Across the records below, count the lines that contain "width" and write down only the count.

> _Data to use_
--- START ---

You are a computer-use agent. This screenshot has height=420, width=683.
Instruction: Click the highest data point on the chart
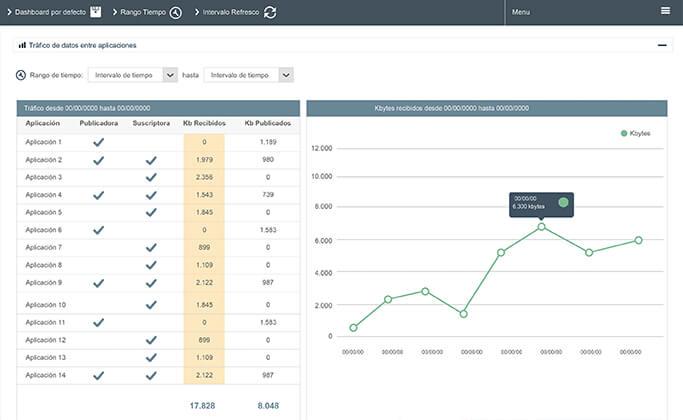[x=541, y=227]
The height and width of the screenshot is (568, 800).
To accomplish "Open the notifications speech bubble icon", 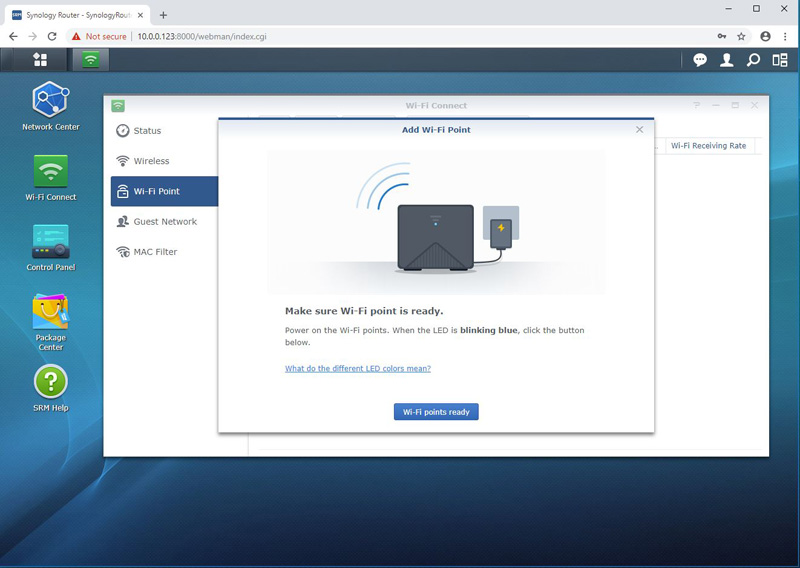I will coord(700,60).
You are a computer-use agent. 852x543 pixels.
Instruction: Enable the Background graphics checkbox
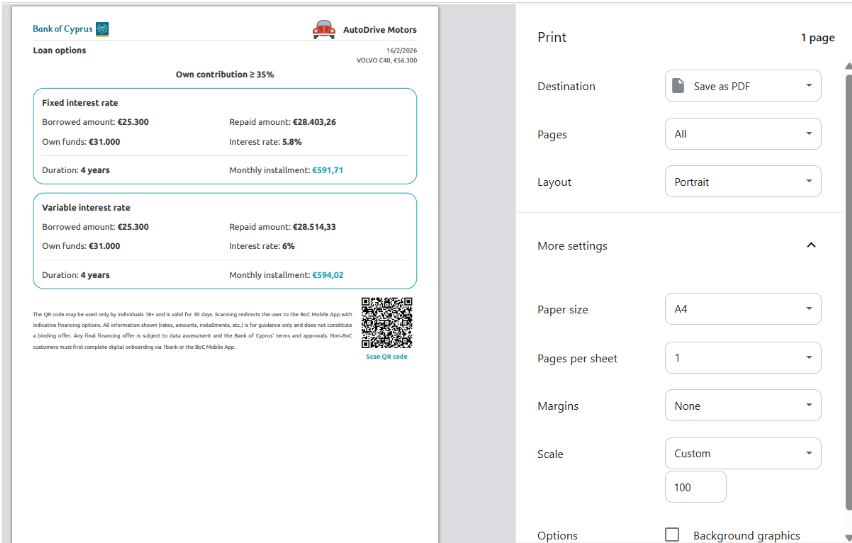click(672, 535)
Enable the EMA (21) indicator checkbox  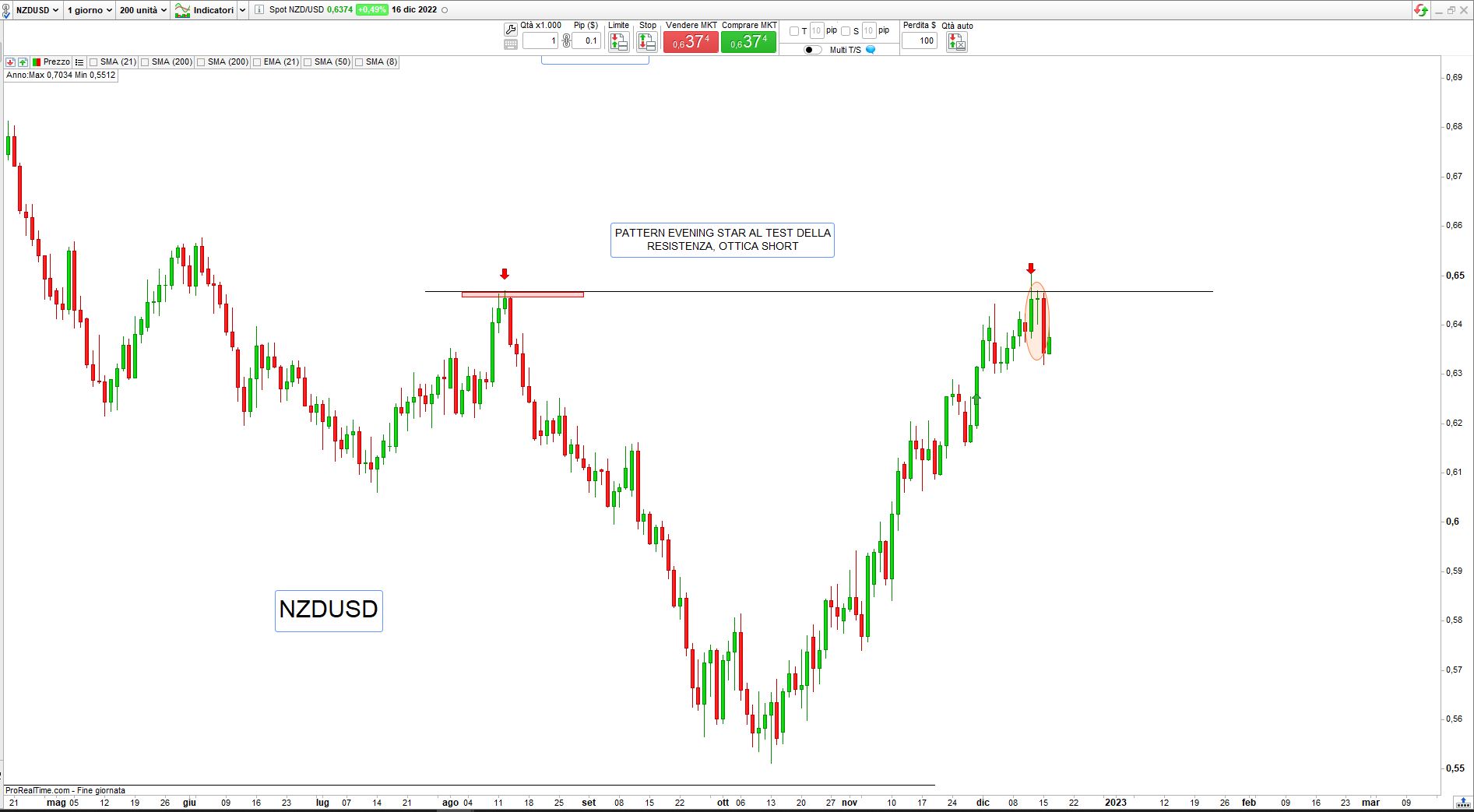click(x=257, y=62)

--- END ---

> _Written answer_
2